• _What you should do_: Pull out every line in the entries below that contains the word "Open".

• _Entries on locating words and elements_:

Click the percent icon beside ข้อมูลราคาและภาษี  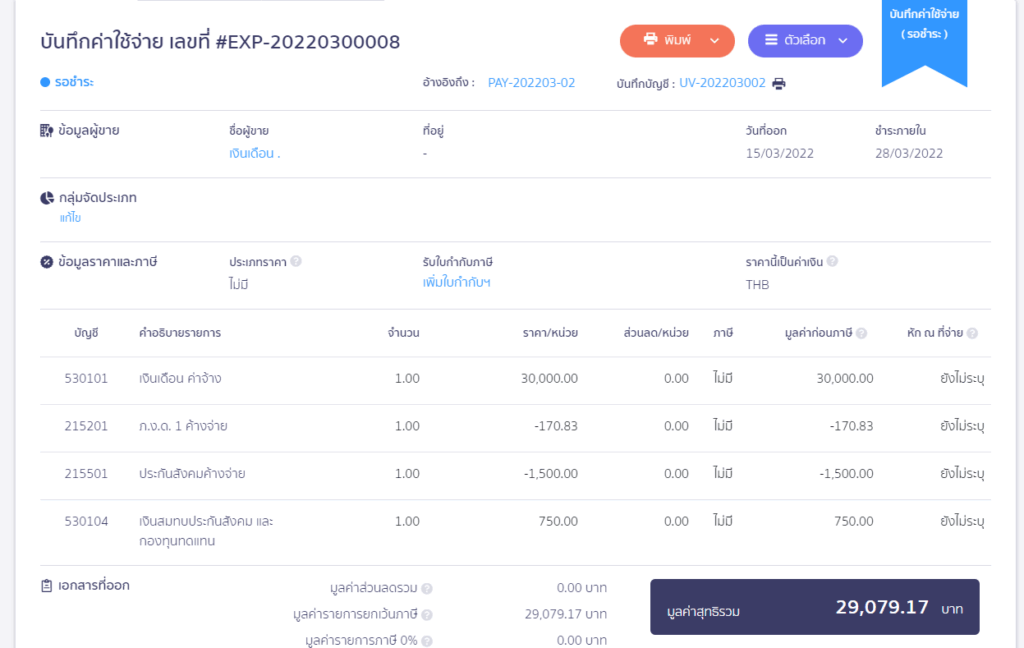pyautogui.click(x=44, y=264)
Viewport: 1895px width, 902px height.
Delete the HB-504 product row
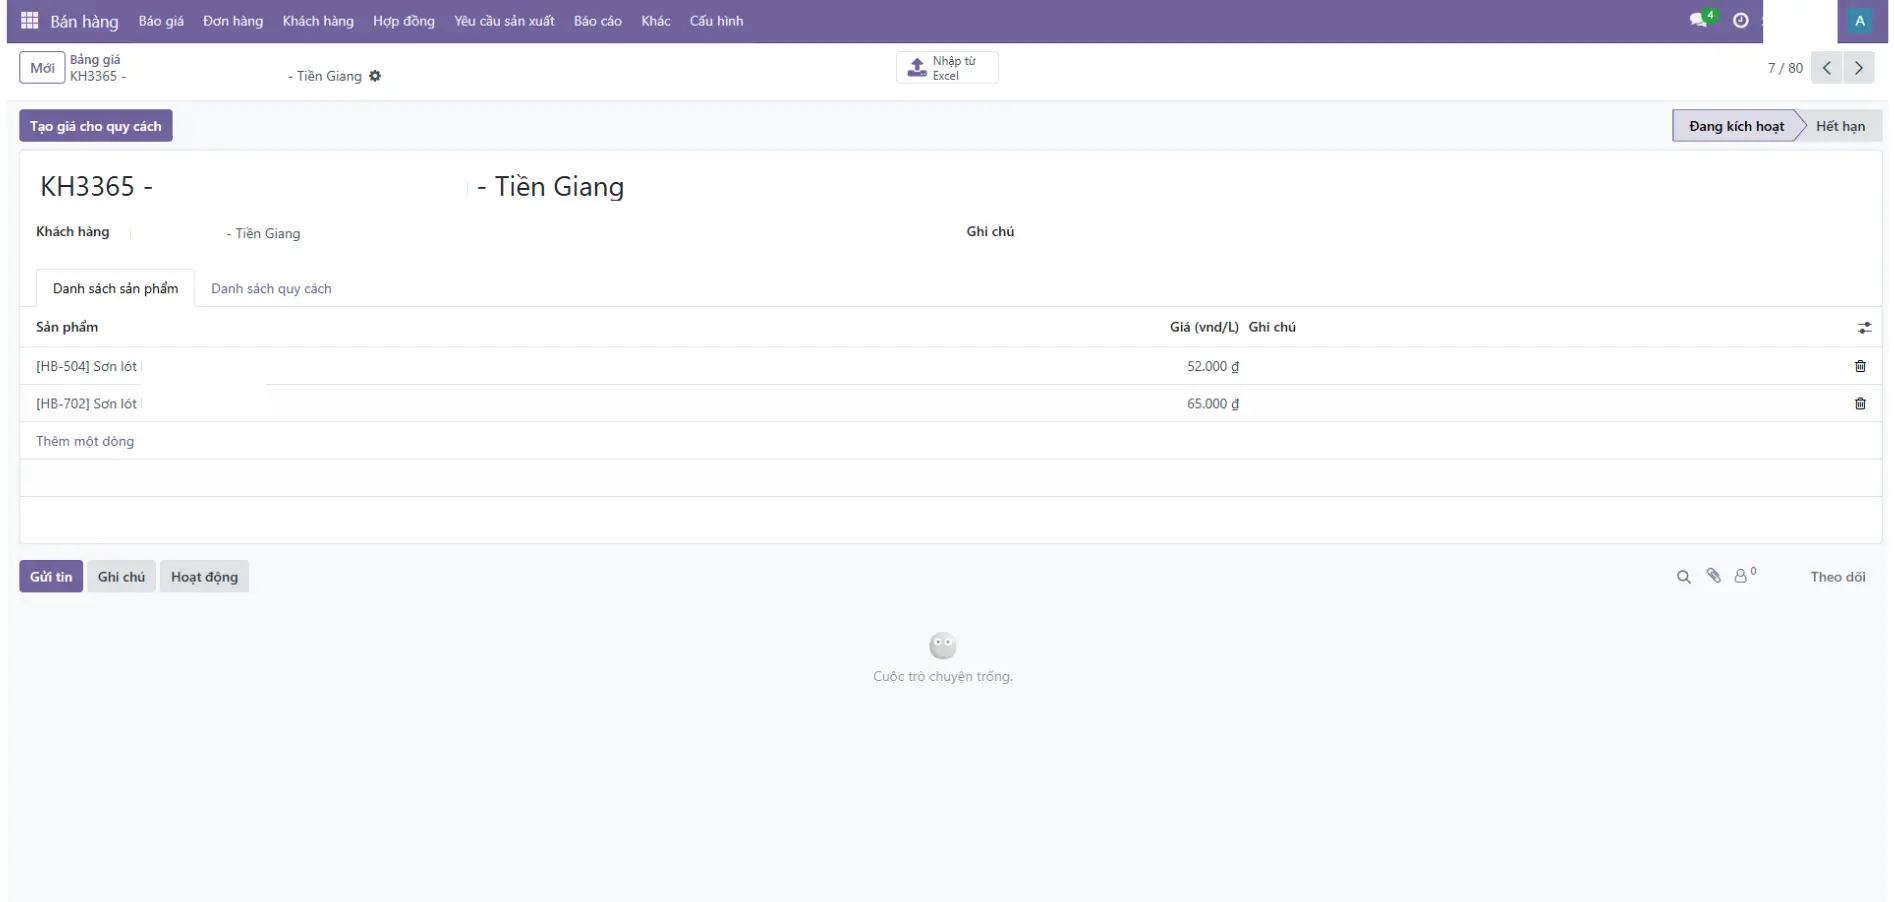click(1860, 366)
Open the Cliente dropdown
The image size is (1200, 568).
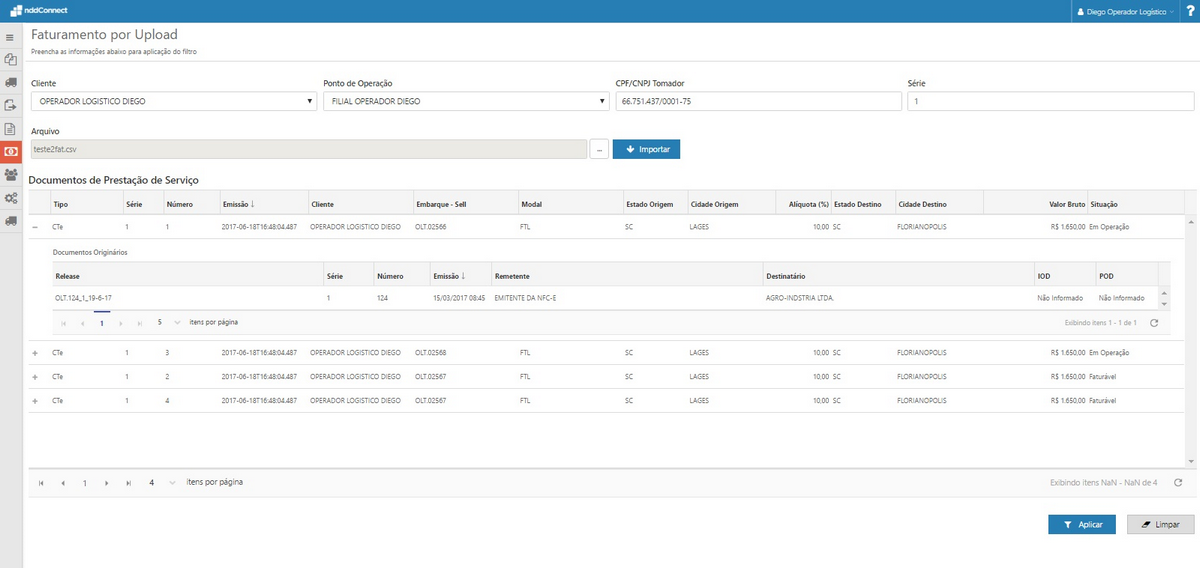pyautogui.click(x=174, y=101)
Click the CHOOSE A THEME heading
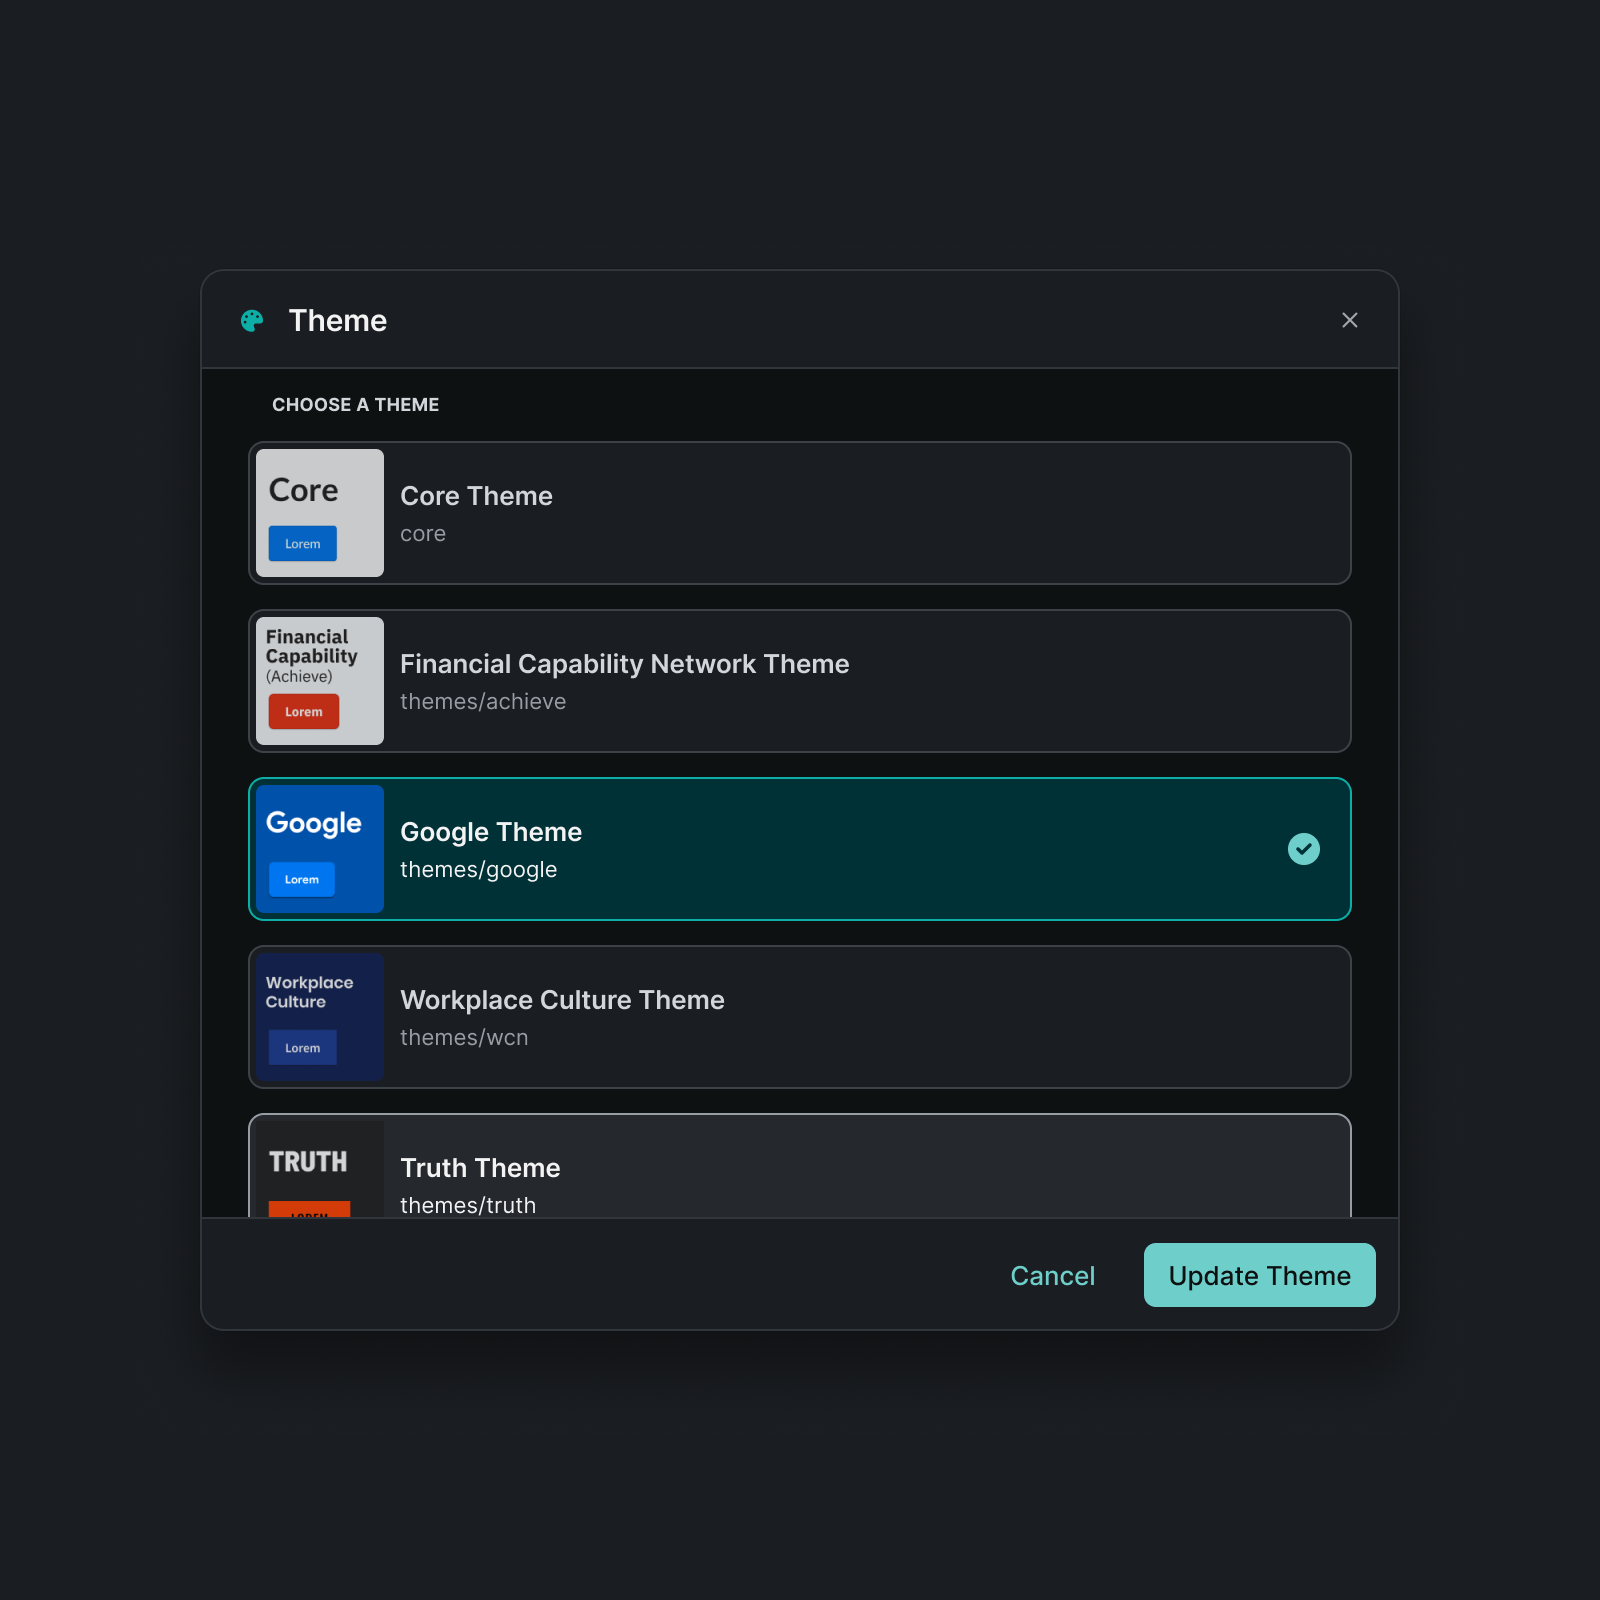Viewport: 1600px width, 1600px height. (355, 404)
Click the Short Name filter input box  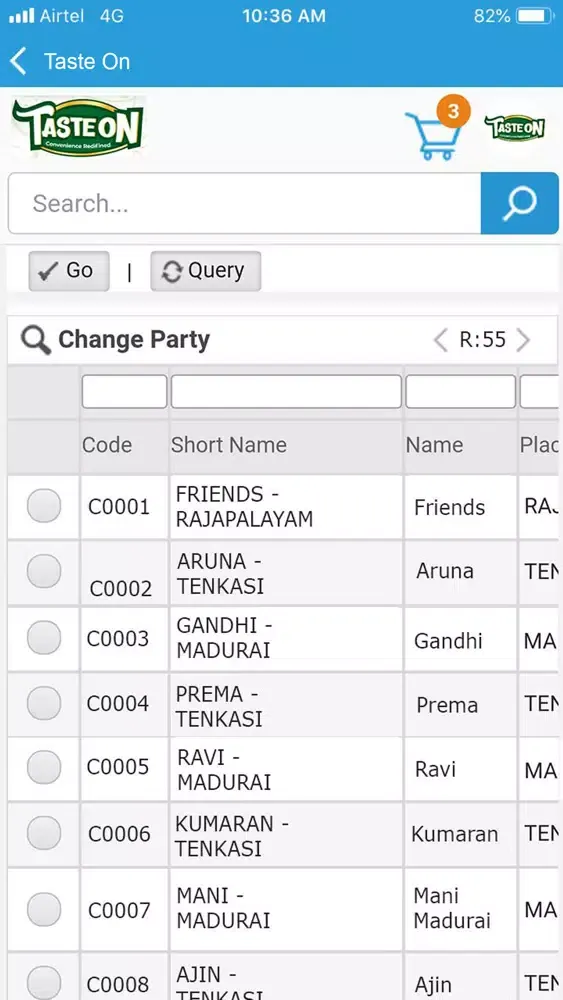pyautogui.click(x=286, y=392)
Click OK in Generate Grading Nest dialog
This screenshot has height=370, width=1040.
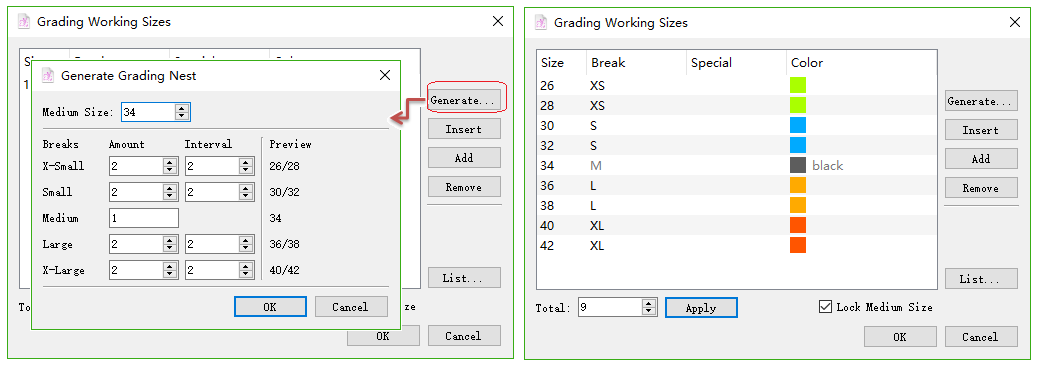coord(270,307)
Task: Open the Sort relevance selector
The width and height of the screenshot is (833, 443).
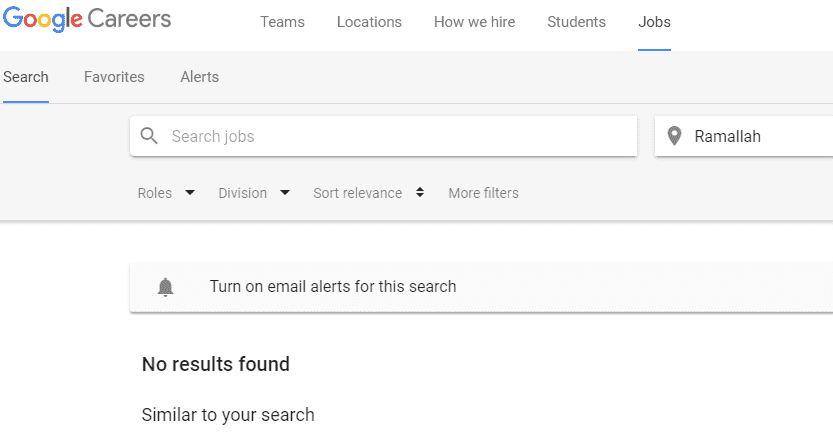Action: pos(368,193)
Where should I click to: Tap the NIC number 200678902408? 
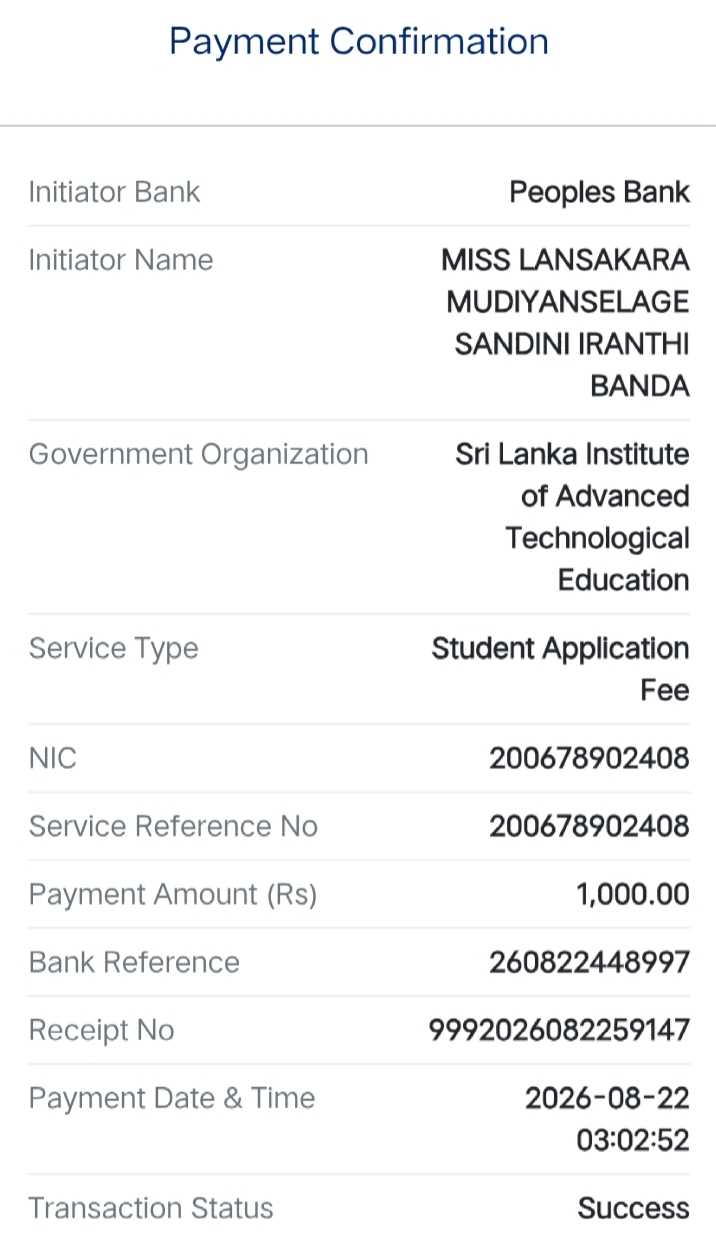pyautogui.click(x=589, y=758)
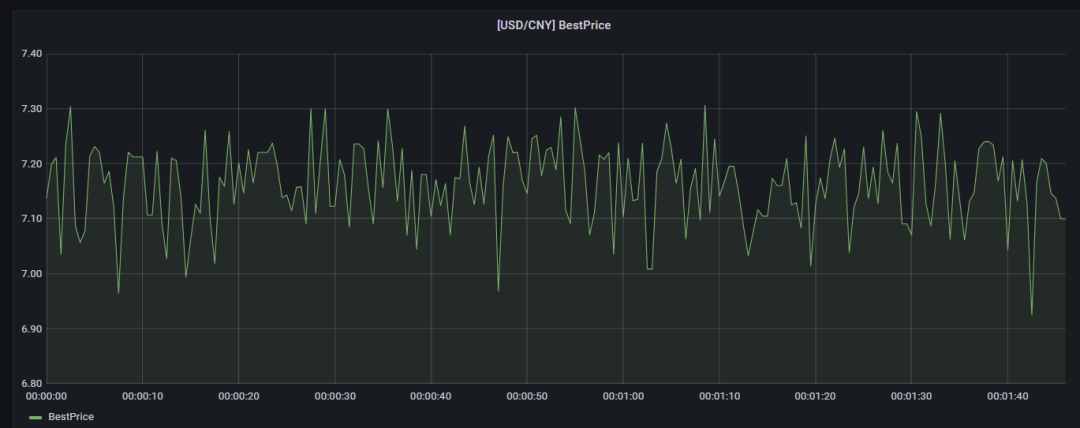
Task: Click the 00:01:00 time axis label
Action: (623, 396)
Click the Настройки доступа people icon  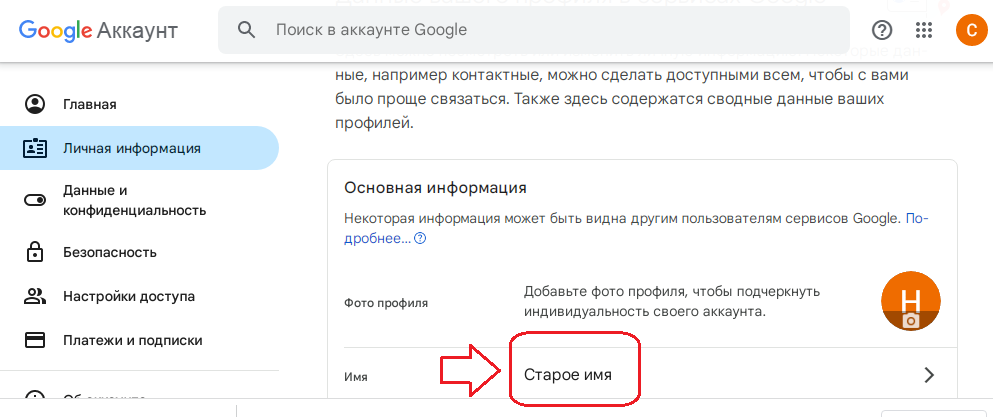[35, 296]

• _Solved problem_:
Open the Cliente dropdown
Task: Open the Sort relevance selector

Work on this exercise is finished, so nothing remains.